The Memphis native started his music journey with Jackson Studios in the early ’90s, graduated from Whitehaven High School in 1993, and attended the University of Memphis. He mastered the organ and piano as a young adult in college and has spent the last two decades etching his name in gold in the music industry. He won the Verizon Wireless How Sweet The Sound twice and has orchestrated and played for The Herbie Hancock Tribute, A Night with JoeSample, and the MLK50 Tribute. He has also performed on the same stage with many national artists such as Melba Moore, DeDe Bridgewater, and Kurt Whalum, Karen Clark-Sheard, Cyrus Chestnut, Ray Parker Jr, and others.

Keenan Shotwell’s mastery of organ and piano has played a significant role in his career trajectory and has propped him up for some of the biggest projects. He performed on piano for the 2010 film “The Grace Card” and is a seasoned film producer under his entertainment company, Walk Well Production. Keenan Shotwell’s brand is based on decategorizing genres and making sure music gets heard irrespective of the classification. “In my opinion, music is music regardless of the style of music. I believe the lyrics create the content that reaches the heartstrings of a person’s life,” he said.

Drawing influence and inspiration from many iconic musicians like Derrick Jackson, Ralph Lofton and Quincy Jones, whose ”Back on the Block” had a fusion of African drums, jazz, hip-hop, pop, and R&B, Keenan Shotwell revels in the beauty of lyricism and hopes musicians can see lyrics as what makes music what it is. His goal is to break down stereotypes about music genres. “For example, hip-hop was considered to be a tool for violence for a long time, but Quincy Jones dispelled that notion. I feel the same charge and want to create a vehicle that many can relate to regardless of the beat,” he said.

Despite being a firm believer in the Christian faith, Keenan Shotwell believes the message can be passed in different ways without limits. He does not see himself as a gospel, jazz, hip-hop, pop, R&B, or country music artist. Instead, he sees himself as a diligent artist bridging the gaps and creating feel-good music for everyone. He wants to connect with everyone experiencing highs and lows in life and get them to hear his message. “I have a heart for those that are doing life with no purpose. I feel that my music will bring a sense of hope to a dying world. Everything is so political right now, which is disappointing. I want the homeless person to have the same self-respect as those in the White House,” Keenan said.

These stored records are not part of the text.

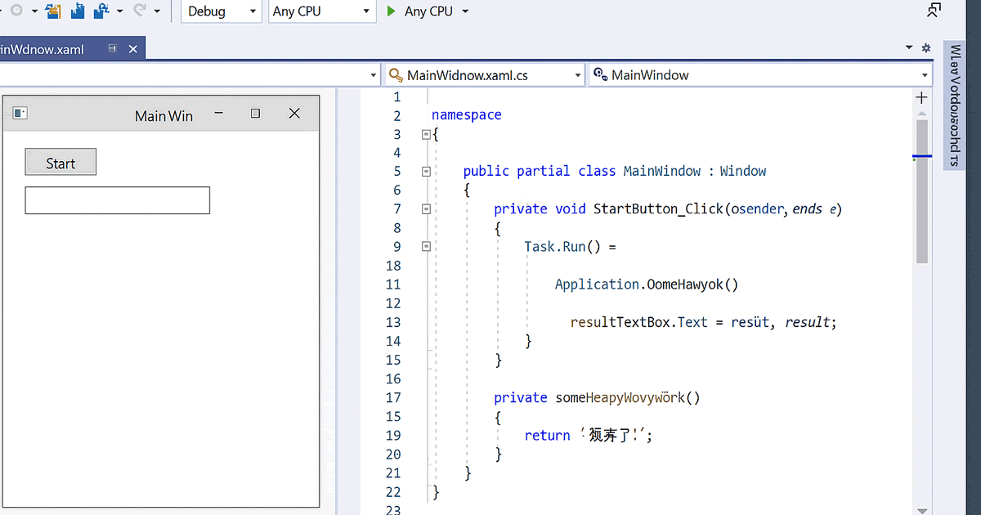
Task: Click the empty text box in the designer
Action: [117, 199]

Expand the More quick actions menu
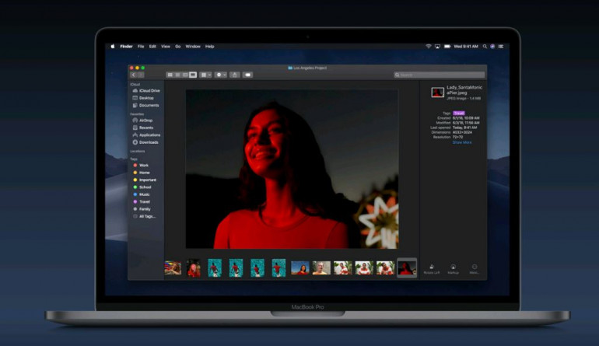pos(475,268)
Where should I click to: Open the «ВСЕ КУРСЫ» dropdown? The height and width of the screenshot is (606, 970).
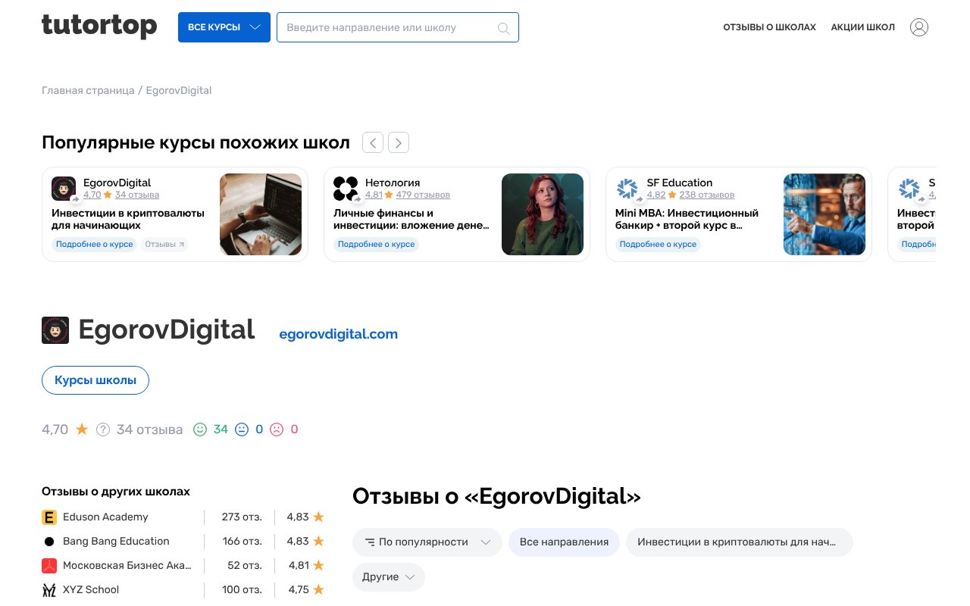pos(224,27)
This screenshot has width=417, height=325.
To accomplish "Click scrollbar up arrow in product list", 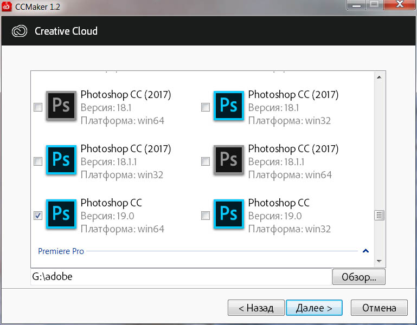I will pos(380,77).
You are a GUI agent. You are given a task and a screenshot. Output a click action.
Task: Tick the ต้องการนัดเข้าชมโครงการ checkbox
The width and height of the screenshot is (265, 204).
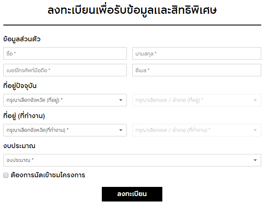click(6, 175)
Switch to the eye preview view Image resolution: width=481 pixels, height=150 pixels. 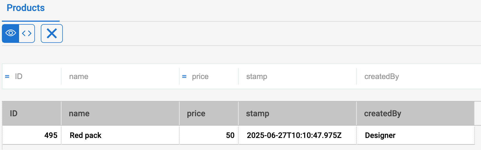[x=11, y=33]

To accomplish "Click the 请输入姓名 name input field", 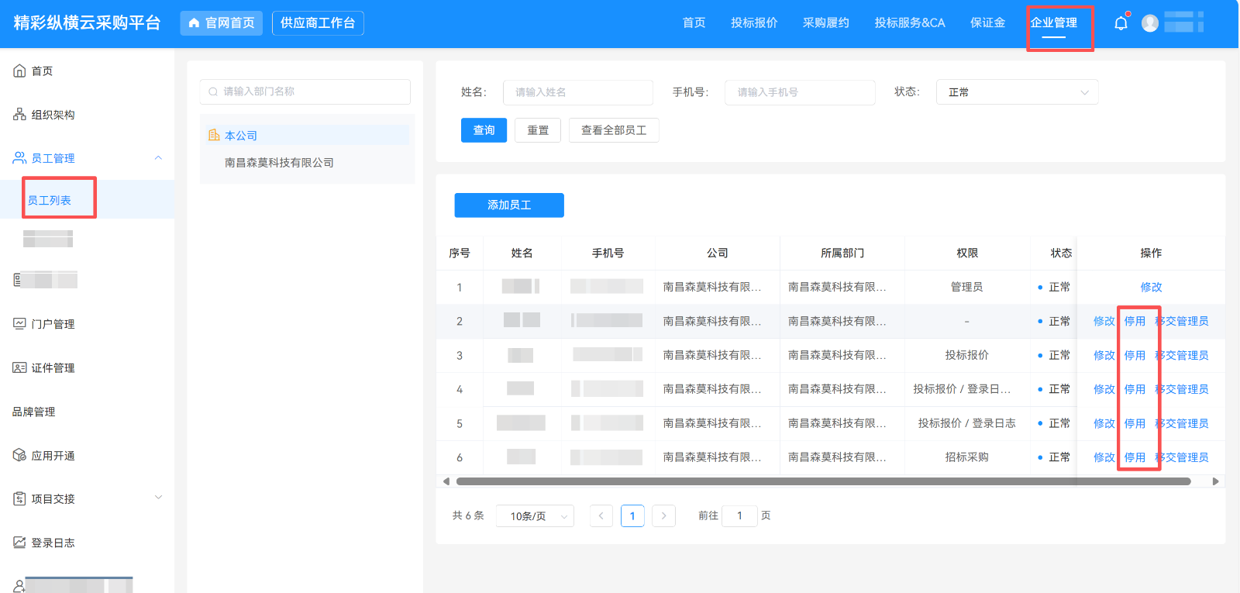I will coord(577,92).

Over the next few years, he hopes to leverage his success and impact into building fine art schools worldwide. His goal is to create a platform for anyone to succeed by developing a truly open, accessible and creative environment for everyone interested in music to learn and create music. Empowering the world and making a difference in it are his primary missions. With his story, he hopes to influence and motivate young people to focus on becoming their best selves. “I want them to feel the realness in my core values and know that they can hold true to those values and transcend the music arena,” he said.